Two large machine sheds at this location sustained minor roof and side damage. A farm house 100 feet away sustained very little damage. The width of the damage area was less than 50 yards while damage intensity was rated F0. The vortex briefly lifted and touched down a second time 2 miles southeast of Brownstown, about 1/4 mile south of Interstate 70. Several trees were either uprooted or snapped at the base at this location. The orientation of the fallen trees suggested a convergent damage pattern. The tornado crossed Interstate 70 overturning one semi-truck on the west bound lanes of the highway. The driver of the truck sustained minor injuries. The tornado briefly lifted just north of the interstate then dropped a third time causing tree damage near U.S. 40 and extensive damage to a section of large greenhouses, 2 miles southwest of St. Elmo, Illinois.
The width of the damage track was approximately 100 yards while the damage over the area was rated the lower-end of F1 intensity.
The tornado lifted again an dropped a fourth time destroying a large warehouse on the western edge of St. Elmo. Several large steel I-beams supporting the warehouse were severely twisted or snapped at the base of the foundation while sections of the warehouse were scattered several hundred yards downwind (northeast) from the initial site.
The tornado destroyed a 300 foot radio tower then continued to travel northeast completely destroying one house trailer and damaging three homes. One home was partially lifted off its foundation while a section of roof from a second home was removed. A large house trailer located 40-50 yards east of the three homes was completely destroyed. Only the base frame of this trailer remained intact. Several large trees (5 feet in diameter at the base) near the homes were either uprooted or snapped at the base of the trunk.
The overall downed trees showed a convergent pattern with the center axis aligned southwest-northeast 20 to 50 yards north of the three homes. The damage path over this area ranged from 75 to 150 yards while the damage suggested F1 to the lower end of F2 intensity.
The tornado lifted again and briefly touched down a fifth time 3 miles north-northeast of St. Elmo. At this farmstead only minor damage was observed to one machine shed and a few downed trees. The overall length of the damage path was 50 yards, 30 yards wide and the damage suggested F0 intensity. The funnel briefly dropped a sixth time near Illinois State Route 128 (4 miles north of U.S. 40) on the Fayette - Effingham county line. Only minor tree damage was noted at this location.

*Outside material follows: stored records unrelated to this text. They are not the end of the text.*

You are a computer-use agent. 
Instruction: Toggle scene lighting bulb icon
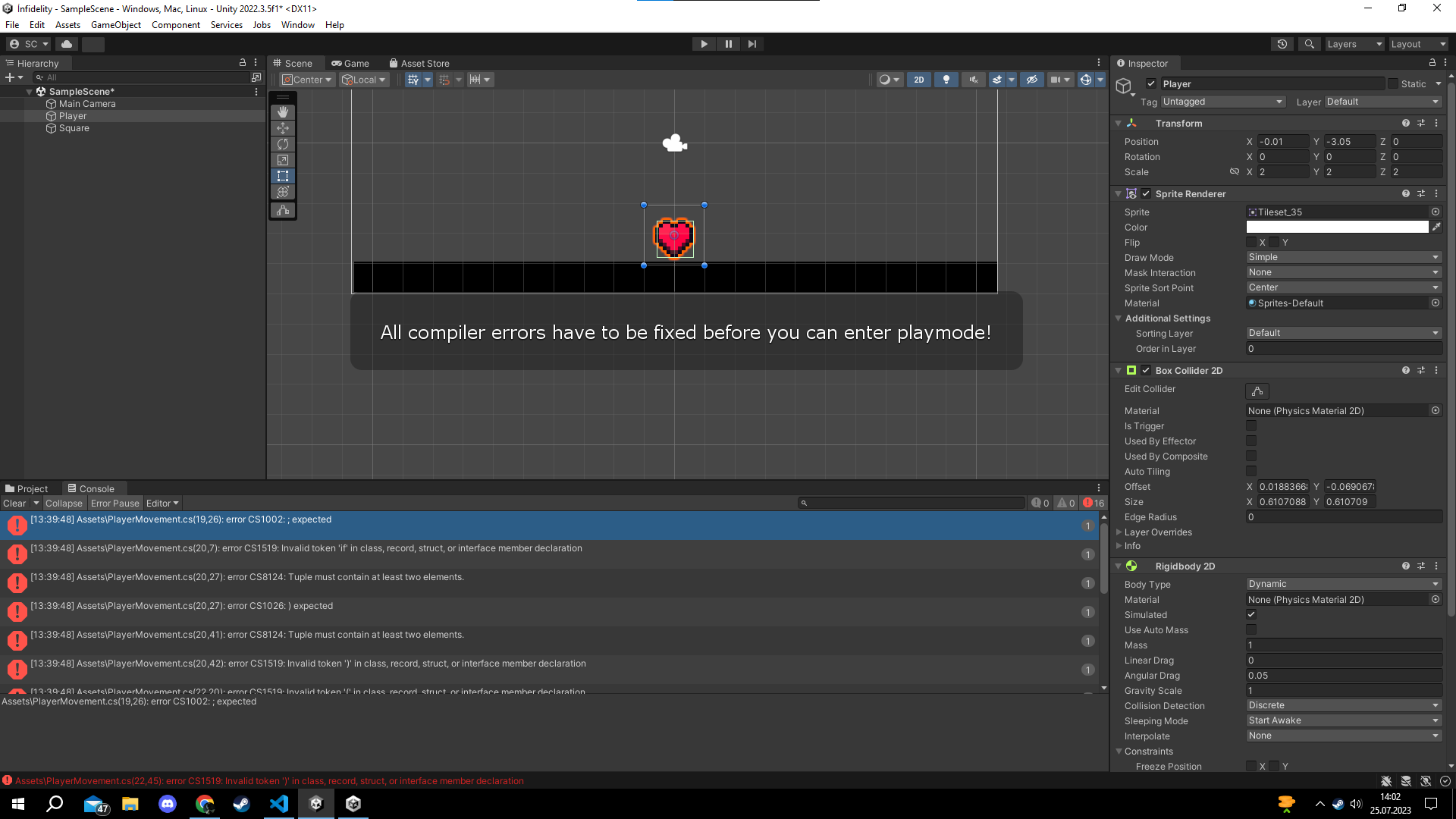click(946, 80)
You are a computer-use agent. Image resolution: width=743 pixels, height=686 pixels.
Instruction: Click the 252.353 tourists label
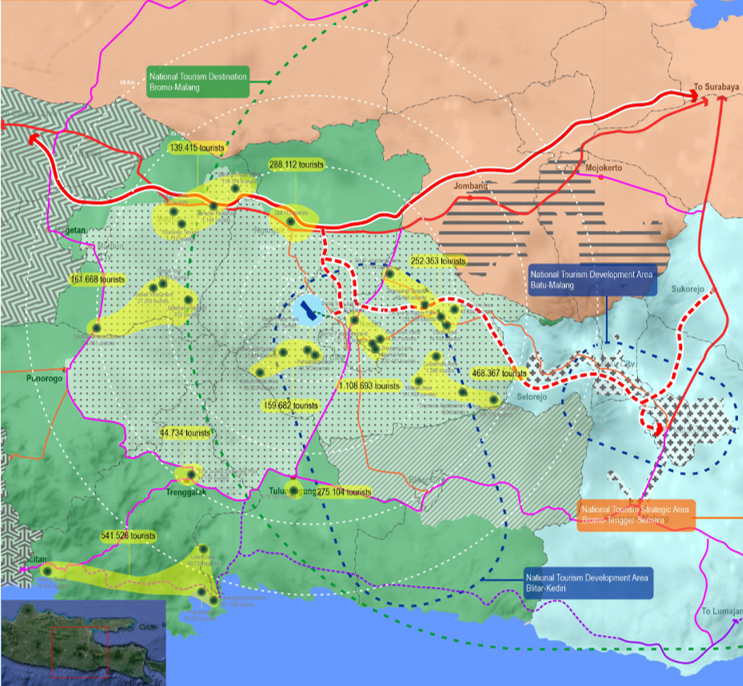(x=439, y=260)
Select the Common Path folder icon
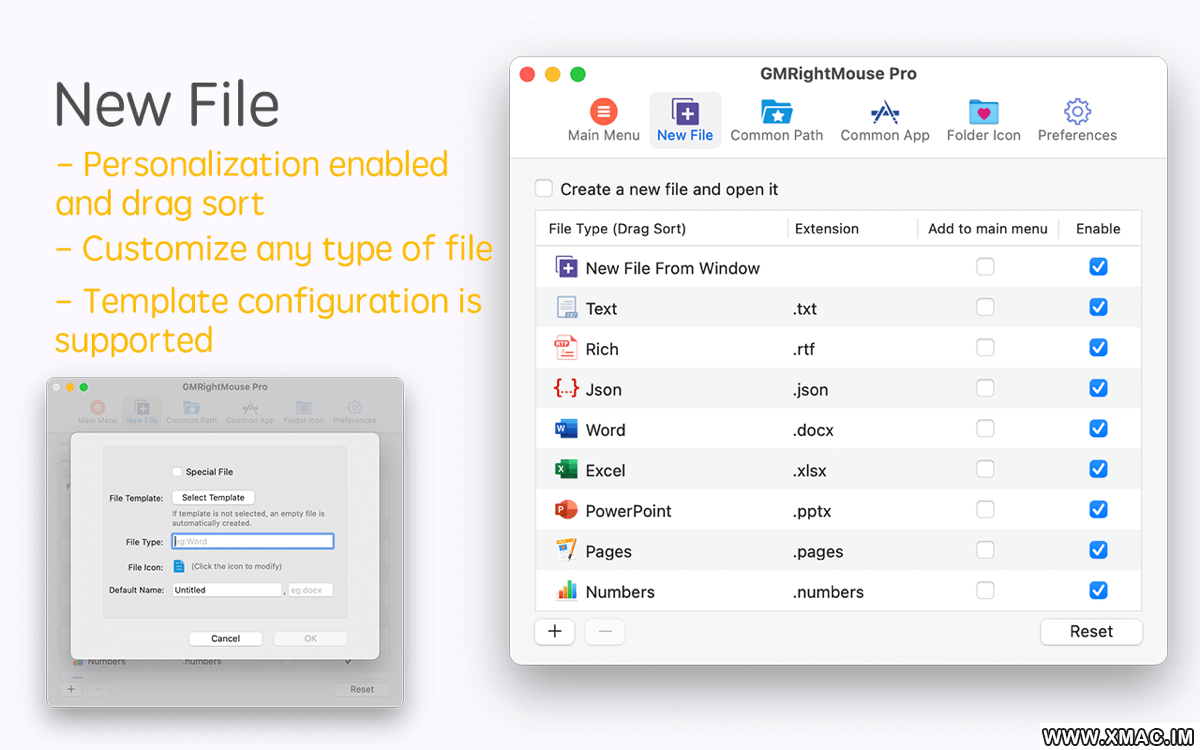Screen dimensions: 1200x750 pos(776,112)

It is interesting to point out from our damage surveys that continuous tornadic damage tracks were observed across northern Montgomery County Illinois while the damage path across eastern Fayette County Illinois was intermittent. It is difficult to say why we observed continous tracks across Montgomery county Illinois and intermittent damage near St. Elmo. However, one possible reason is the absence of a clearly defined external outflow boundary coming in contact with the St. Elmo, Illinois tornadic storm as compared to the outflow boundary - isolated storm interaction seen over northern Montgomery county.
Plan view of WSR-88D reflectivity imagery taken at 0101 UTC (8:01 PM CDT) showed the presence of a hybrid supercell having multicellular characteristics over eastern Fayette County Illinois. Multiple high-reflectivity cores (55 - 60 dBZ), and weak echo notches (inflow notches) along the southern flank of the storm can been seen in the 0101 UTC reflectivity plan view (0.5° elevation slice). The storm-relative velocity data showed a mesocyclone near and south of the center 55-60 dBZ reflectivity core - pendant echo/inflow notch, having rotational velocities of 35 kts (17 m s-1). The multicellular structure was maintained for the next two volume scans (10 minutes).